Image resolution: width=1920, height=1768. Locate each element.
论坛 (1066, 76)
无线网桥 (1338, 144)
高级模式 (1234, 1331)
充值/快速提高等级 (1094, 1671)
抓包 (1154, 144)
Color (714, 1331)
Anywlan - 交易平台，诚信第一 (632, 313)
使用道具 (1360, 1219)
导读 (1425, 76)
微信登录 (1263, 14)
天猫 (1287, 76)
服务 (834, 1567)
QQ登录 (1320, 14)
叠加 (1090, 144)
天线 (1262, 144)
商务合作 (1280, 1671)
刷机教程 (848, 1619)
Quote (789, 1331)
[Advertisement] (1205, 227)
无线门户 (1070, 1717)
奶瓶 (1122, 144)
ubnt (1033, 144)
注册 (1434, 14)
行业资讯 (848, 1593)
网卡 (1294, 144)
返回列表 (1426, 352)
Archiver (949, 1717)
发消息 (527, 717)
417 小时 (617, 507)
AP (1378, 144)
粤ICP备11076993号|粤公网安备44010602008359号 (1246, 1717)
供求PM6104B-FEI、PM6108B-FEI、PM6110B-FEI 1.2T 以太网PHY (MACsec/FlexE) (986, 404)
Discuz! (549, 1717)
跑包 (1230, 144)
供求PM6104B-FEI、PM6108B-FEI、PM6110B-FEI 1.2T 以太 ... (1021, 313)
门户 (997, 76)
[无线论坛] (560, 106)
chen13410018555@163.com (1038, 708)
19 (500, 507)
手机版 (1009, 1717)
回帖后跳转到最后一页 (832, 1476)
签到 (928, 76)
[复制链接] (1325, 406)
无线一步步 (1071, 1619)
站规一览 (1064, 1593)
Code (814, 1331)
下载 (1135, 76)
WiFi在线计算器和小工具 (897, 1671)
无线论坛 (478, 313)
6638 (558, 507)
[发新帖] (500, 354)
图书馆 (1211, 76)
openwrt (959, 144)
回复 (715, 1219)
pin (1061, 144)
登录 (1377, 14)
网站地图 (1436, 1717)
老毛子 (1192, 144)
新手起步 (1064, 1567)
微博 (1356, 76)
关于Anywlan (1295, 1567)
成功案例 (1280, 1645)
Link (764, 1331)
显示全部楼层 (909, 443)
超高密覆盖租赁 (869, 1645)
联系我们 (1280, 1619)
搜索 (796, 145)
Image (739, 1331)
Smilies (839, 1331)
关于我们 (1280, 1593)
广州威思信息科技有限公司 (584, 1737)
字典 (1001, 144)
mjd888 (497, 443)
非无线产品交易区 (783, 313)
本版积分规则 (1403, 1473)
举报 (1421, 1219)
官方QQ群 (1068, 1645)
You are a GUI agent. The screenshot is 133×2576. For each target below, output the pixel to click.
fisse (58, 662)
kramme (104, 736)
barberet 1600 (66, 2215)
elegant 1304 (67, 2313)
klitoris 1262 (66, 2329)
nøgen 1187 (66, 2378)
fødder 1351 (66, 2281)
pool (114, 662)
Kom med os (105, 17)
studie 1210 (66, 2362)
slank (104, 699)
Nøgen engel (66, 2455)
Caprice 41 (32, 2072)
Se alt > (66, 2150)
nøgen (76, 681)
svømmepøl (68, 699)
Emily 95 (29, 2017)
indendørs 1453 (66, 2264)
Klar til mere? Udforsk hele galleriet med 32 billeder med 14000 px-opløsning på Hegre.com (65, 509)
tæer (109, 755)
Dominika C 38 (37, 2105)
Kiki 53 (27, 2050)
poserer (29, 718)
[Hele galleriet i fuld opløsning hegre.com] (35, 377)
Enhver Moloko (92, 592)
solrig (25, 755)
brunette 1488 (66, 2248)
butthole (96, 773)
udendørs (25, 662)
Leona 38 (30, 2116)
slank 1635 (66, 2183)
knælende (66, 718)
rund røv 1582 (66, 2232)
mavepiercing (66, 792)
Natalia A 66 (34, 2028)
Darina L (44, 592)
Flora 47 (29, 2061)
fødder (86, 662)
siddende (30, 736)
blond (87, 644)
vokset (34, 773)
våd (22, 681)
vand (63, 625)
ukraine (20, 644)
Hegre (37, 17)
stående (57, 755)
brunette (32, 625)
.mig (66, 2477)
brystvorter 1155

__________________________________________________

What you need to do | Starting at the line above that contains "Archiver (949, 1717)", write out each line exactly until the line that contains "stående (57, 755)" has been written, and stop there.

Answer area |
Archiver (949, 1717)
发消息 (527, 717)
417 小时 (617, 507)
AP (1378, 144)
粤ICP备11076993号|粤公网安备44010602008359号 (1246, 1717)
供求PM6104B-FEI、PM6108B-FEI、PM6110B-FEI 1.2T 以太网PHY (MACsec/FlexE) (986, 404)
Discuz! (549, 1717)
跑包 (1230, 144)
供求PM6104B-FEI、PM6108B-FEI、PM6110B-FEI 1.2T 以太 ... (1021, 313)
门户 (997, 76)
[无线论坛] (560, 106)
chen13410018555@163.com (1038, 708)
19 (500, 507)
手机版 (1009, 1717)
回帖后跳转到最后一页 (832, 1476)
签到 (928, 76)
[复制链接] (1325, 406)
无线一步步 (1071, 1619)
站规一览 (1064, 1593)
Code (814, 1331)
下载 (1135, 76)
WiFi在线计算器和小工具 (897, 1671)
无线论坛 (478, 313)
6638 (558, 507)
[发新帖] (500, 354)
图书馆 (1211, 76)
openwrt (959, 144)
回复 (715, 1219)
pin (1061, 144)
登录 (1377, 14)
网站地图 (1436, 1717)
老毛子 (1192, 144)
新手起步 (1064, 1567)
微博 (1356, 76)
关于Anywlan (1295, 1567)
成功案例 (1280, 1645)
Link (764, 1331)
显示全部楼层 (909, 443)
超高密覆盖租赁 (869, 1645)
联系我们 (1280, 1619)
搜索 (796, 145)
Image (739, 1331)
Smilies (839, 1331)
关于我们 (1280, 1593)
广州威思信息科技有限公司 (584, 1737)
字典 (1001, 144)
mjd888 (497, 443)
非无线产品交易区 (783, 313)
本版积分规则 (1403, 1473)
举报 (1421, 1219)
官方QQ群 (1068, 1645)
You are a GUI agent. The screenshot is 133×2576. For each target below, output the pixel to click.
fisse (58, 662)
kramme (104, 736)
barberet 1600 (66, 2215)
elegant 1304 (67, 2313)
klitoris 1262 (66, 2329)
nøgen 1187 (66, 2378)
fødder 1351 (66, 2281)
pool (114, 662)
Kom med os (105, 17)
studie 1210 (66, 2362)
slank (104, 699)
Nøgen engel (66, 2455)
Caprice 41 (32, 2072)
Se alt > (66, 2150)
nøgen (76, 681)
svømmepøl (68, 699)
Emily 95 (29, 2017)
indendørs 1453 (66, 2264)
Klar til mere? Udforsk hele galleriet med 32 billeder med 14000 px-opløsning på Hegre.com (65, 509)
tæer (109, 755)
Dominika C 38 (37, 2105)
Kiki 53 (27, 2050)
poserer (29, 718)
[Hele galleriet i fuld opløsning hegre.com] (35, 377)
Enhver Moloko (92, 592)
solrig (25, 755)
brunette 1488 (66, 2248)
butthole (96, 773)
udendørs (25, 662)
Leona 38 (30, 2116)
slank 1635 (66, 2183)
knælende (66, 718)
rund røv 1582 (66, 2232)
mavepiercing (66, 792)
Natalia A 66 (34, 2028)
Darina L (44, 592)
Flora 47 (29, 2061)
fødder (86, 662)
siddende (30, 736)
blond (87, 644)
vokset (34, 773)
våd (22, 681)
vand (63, 625)
ukraine (20, 644)
Hegre (37, 17)
stående (57, 755)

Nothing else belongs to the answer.